WASHINGTON -- The White House began a campaign yesterday to save the candidacy of Michael B. Mukasey for attorney general, with President Bush defending the nominee in a speech and in an Oval Office interview, where he complained that Mukasey is "not being treated fairly" on Capitol Hill.
With Mukasey's confirmation in doubt over his refusal to state a clear legal position on a classified CIA program to interrogate terror suspects, Bush took the unusual step of summoning a small group of reporters into the Oval Office to preview remarks he planned to make later in the day at the Heritage Foundation, a conservative research organization here.
"I believe that the questions he's been asked are unfair," Bush said. "He's not been read into the program - he has been asked to give opinions of a program or techniques of a program on which he's not been briefed. I will make the case - and I strongly believe this is true - that Judge Mukasey is not being treated fairly."
The Oval Office remarks, the speech and Vice President Dick Cheney's separate address yesterday demonstrate just how much the White House has been caught off guard by the fight over Mukasey, a retired federal judge whose confirmation until recently seemed like a sure thing. But the effort also suggests that the White House believes it can combat criticism of Mukasey and his views by appealing to public concern about terrorism.
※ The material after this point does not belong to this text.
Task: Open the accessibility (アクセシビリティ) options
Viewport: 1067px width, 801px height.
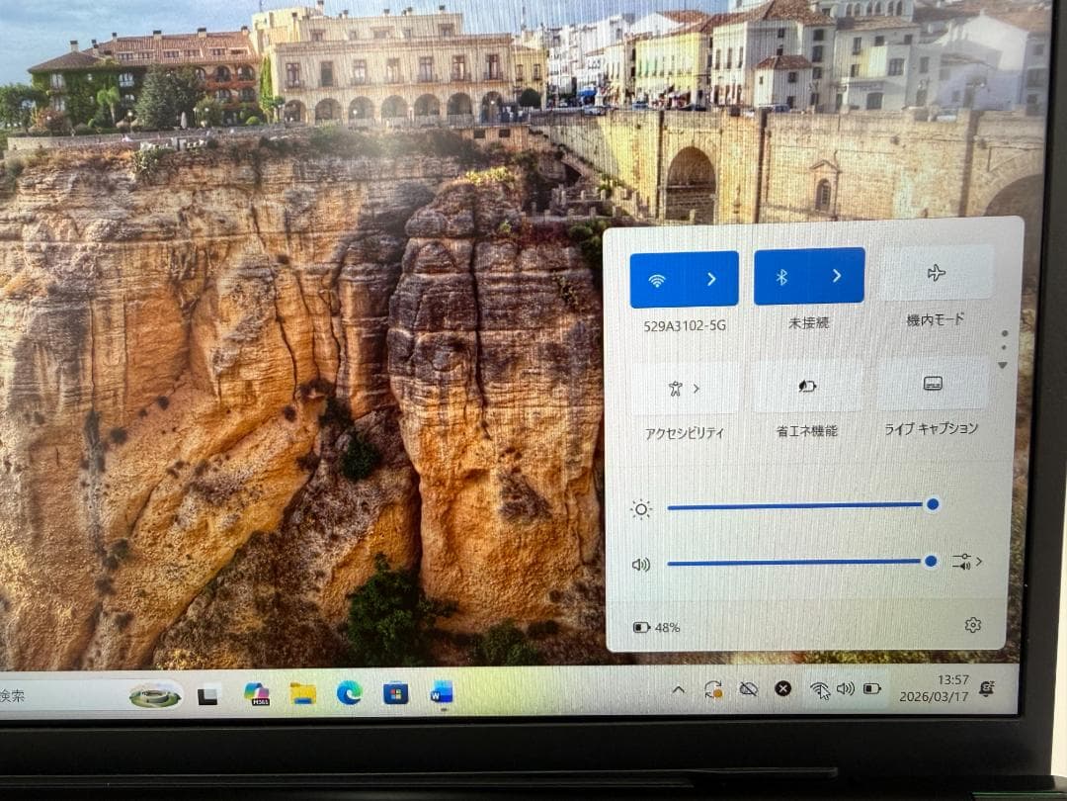Action: pos(684,389)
With leading Democrats such as Sen. Charles E. Schumer of New York giving Mukasey positive reviews at the outset, the White House had hoped to use the Mukasey nomination to mend the bitter partisan feelings left by the resignation of Bush's former attorney general, Alberto R. Gonzales. Now Schumer says he is undecided, the top Democratic presidential candidates say they will oppose the nomination, and any hope of bipartisan support has all but been erased.
The nomination has not moved out of the Senate Judiciary Committee - the panel is expected to vote Tuesday - and the committee could decide to keep Mukasey from receiving a vote on the Senate floor.
The biggest obstacle for Mukasey is that he has refused to declare whether he believes a particularly controversial technique known as waterboarding is illegal and a form of torture.
The warning shot may have done Bush some good, at least with Sens. John McCain, the Arizona Republican, and Lindsey Graham, the South Carolina Republican, both of whom have condemned waterboarding as torture. They issued a joint statement yesterday, saying they would vote for Mukasey. "Once he is confirmed, however," the statement added, "we strongly urge that he publicly make clear that waterboarding is illegal and can never be employed."
The senior Republican on the judiciary panel, Sen. Arlen Specter of Pennsylvania, said yesterday that the White House is right to be concerned about Mukasey's prospects. Specter said he was trying to persuade the administration to brief Judiciary Committee members on the CIA program, so that "we can talk it out amongst ourselves and try to come to a consensus." But he said Bush's aides have not yet agreed; "They're noncommittal."
Among Democrats and their outside allies, support for Mukasey is clearly dwindling. The Alliance for Justice, a liberal judicial advocacy group that had spoken kindly of Mukasey at first, announced yesterday that it would oppose his nomination.
"Based on his record as a judge, we had every expectation that he could show some independence from the administration," Nan Aron, the group's president, said in an interview. "But his testimony and his answers indicate that he's really unwilling to distance himself from Bush's illegal, unconstitutional policies."
In the Oval Office meeting, Bush declined to address the issue of waterboarding, a centuries-old method that simulates the feeling of drowning. "The American people have got to understand the program is important, and the techniques used are within the law," he said.
Bush and Cheney made the war on terror and the CIA program a central theme of their speeches on yesterday, with Cheney suggesting the agency's efforts have spared Americans another terrorist attack.
"Because we've been focused, because we've refused to let down our guard, we've done - gone more now than six years without another 9/11," the vice president said, addressing the American Legion in Indiana.